SCEP student Maria Rabot-Taggart teachers students about the sticky monkey flower they are about to plant. - Photo Credit: n/a

By Karleen Vollherbst, Schoolyard Habitat Program

Smiles were as bright as the sun on May 22  when Taylor Street School planted their Schoolyard Habitat. U.S. Fish and Wildlife Service staff helped approximately 150 third and fourth grade students plant 200 native plants in their schoolyard. Before getting their hands dirty, students were given a lesson on habitats and why native plants are important for wildlife. They then planted trees, shrubs, flowers and grasses to create habitat for birds, butterflies, bees and beetles. Students were thrilled to see a butterfly, several different beetles and worms throughout the day.


The project began almost two years ago when three teachers from Taylor Street School attended the Sacramento Fish and Wildlife Office’s Summer Restoration Institute. After the Institute came careful planning, solicitation of donations, teacher and family work days and finally the planting day.
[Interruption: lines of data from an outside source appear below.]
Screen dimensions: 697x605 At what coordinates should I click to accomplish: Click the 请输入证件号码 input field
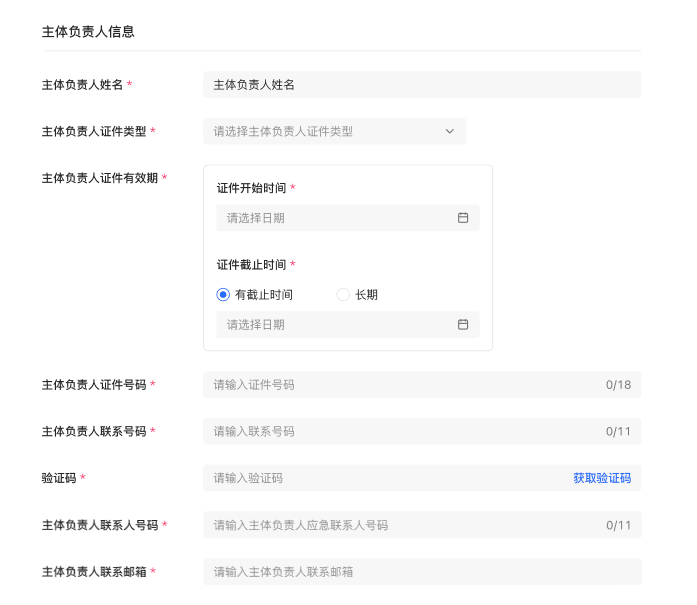tap(400, 385)
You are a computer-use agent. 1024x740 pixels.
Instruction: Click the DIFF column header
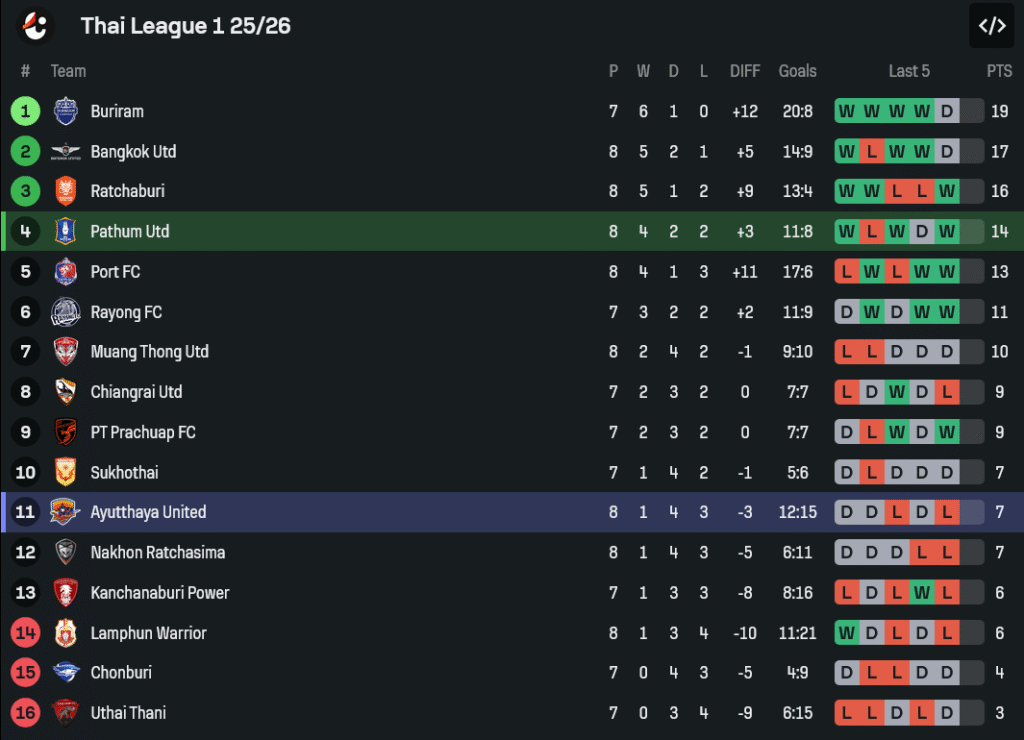745,71
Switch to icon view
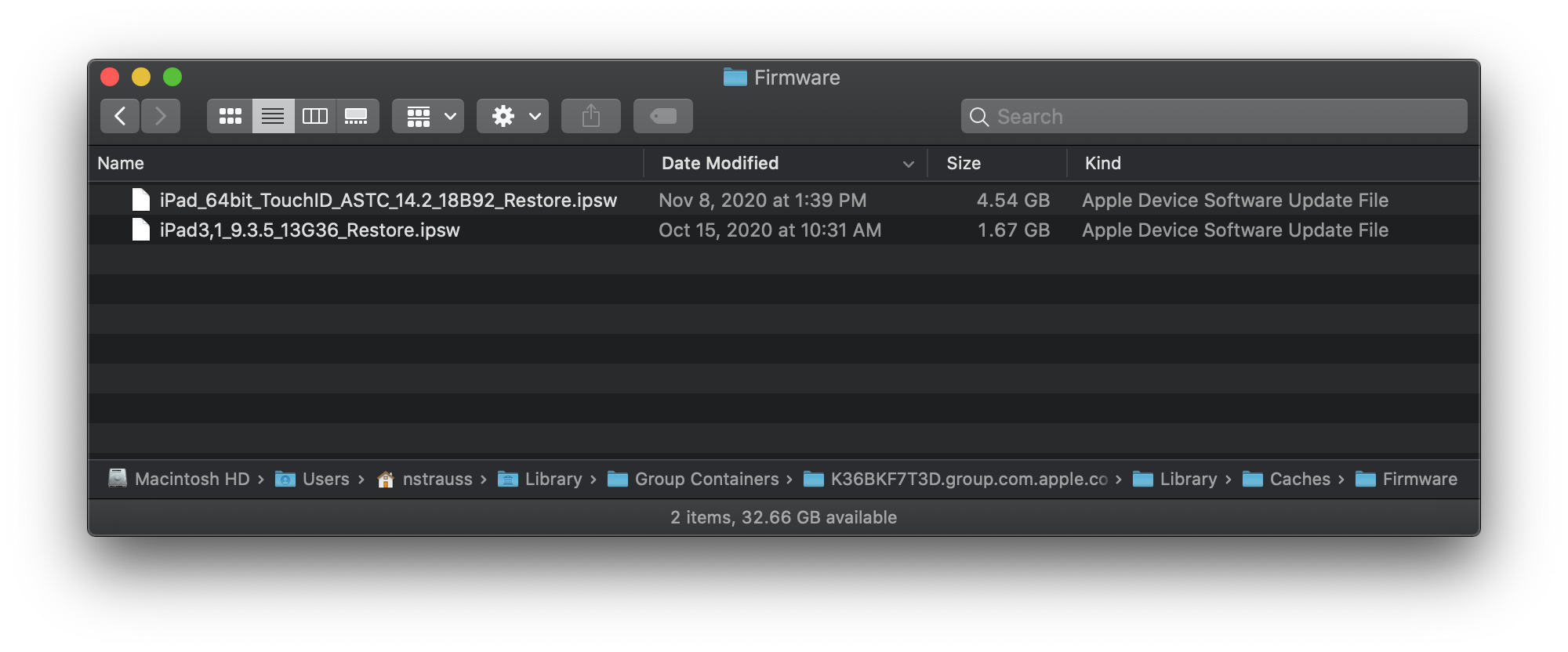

By the end of the day, the habitat was abuzz with not only wildlife, but excited staff. Teachers discussed the various uses of the site, from studies regarding California native plants, to students creating native plant sketch books. The principal was thrilled with the planting and was excited to have a place where students can really engage in learning.

It was another successful day of planting and more students excited to see habitat restoration come to life.